Selected extract.
────────

Flawed research obscuring tight nickel fundamentals. Deficits may emerge on strong demand and Indonesia controlling supply. Canada Nickel poised to benefit.

  • BHP's recent downgrade of nickel price assumptions and market outlook seems misguided based on market fundamentals
  • Flawed commodity research and forecasts from major firms are negatively impacting the nickel industry and workers
  • Indonesia's control over nickel supply and steady demand growth paint a bullish long-term picture for nickel prices
  • Nickel demand was significantly underestimated by top forecasters, with the market hitting their 2030 projections in 2023
  • Canada Nickel is rapidly advancing its Crawford nickel project and unlocking a promising new nickel district in Ontario

Nickel, a key industrial metal used in stainless steel and electric vehicle batteries, has seen its fair share of ups and downs in recent years. However, a closer examination of market fundamentals and supply-demand dynamics reveals a compelling long-term investment case for this critical commodity. Despite bearish sentiments from some major players, the evidence points to a tightening nickel market with significant upside potential for prices and producers in the years ahead.

Analysts Vastly Underestimating Demand and Overestimating Surpluses

Mark Selby, CEO of Canada Nickel, recently shared some candid insights on the state of nickel market research and forecasting. His comments paint a concerning picture of flawed analysis and groupthink that is negatively impacting the industry.

────────

Material provided.
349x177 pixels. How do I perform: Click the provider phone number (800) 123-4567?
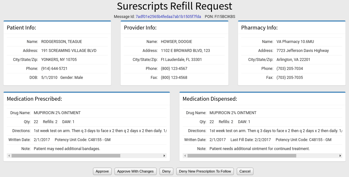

────────

Exercise requirements.
1) Retype the stretch of the nickel market text from "Nickel, a key" through "impacting the industry.", keeping it word for word.
2) Extend the text on the nickel market from its final sentence onward.

Answers per task.
1)
Nickel, a key industrial metal used in stainless steel and electric vehicle batteries, has seen its fair share of ups and downs in recent years. However, a closer examination of market fundamentals and supply-demand dynamics reveals a compelling long-term investment case for this critical commodity. Despite bearish sentiments from some major players, the evidence points to a tightening nickel market with significant upside potential for prices and producers in the years ahead.

Analysts Vastly Underestimating Demand and Overestimating Surpluses

Mark Selby, CEO of Canada Nickel, recently shared some candid insights on the state of nickel market research and forecasting. His comments paint a concerning picture of flawed analysis and groupthink that is negatively impacting the industry.

2)
Less than two weeks ago, BHP drastically lowered their nickel price assumptions and pushed back their timeline for market rebalancing in their half-year report. They cited the influx of nickel supply from Indonesia and widespread loss-making conditions for producers. Selby believes this assessment is misguided.

He points out that Wood Mackenzie, one of the main sources of commodity forecasts used by banks and consulting firms, has repeatedly underestimated Indonesian nickel supply growth. Selby argues these projects are being approved and delivered based on very different return parameters and assumptions than typical Western producers.

The result has been a surge of supply that has left the market vulnerable to demand disappointments. BHP believes demand will need to track at the high end of projections to justify this "breakneck expansion" and restore profitability in the next 3-5 years. If demand is more moderate, they see the market remaining oversupplied until the late 2020s.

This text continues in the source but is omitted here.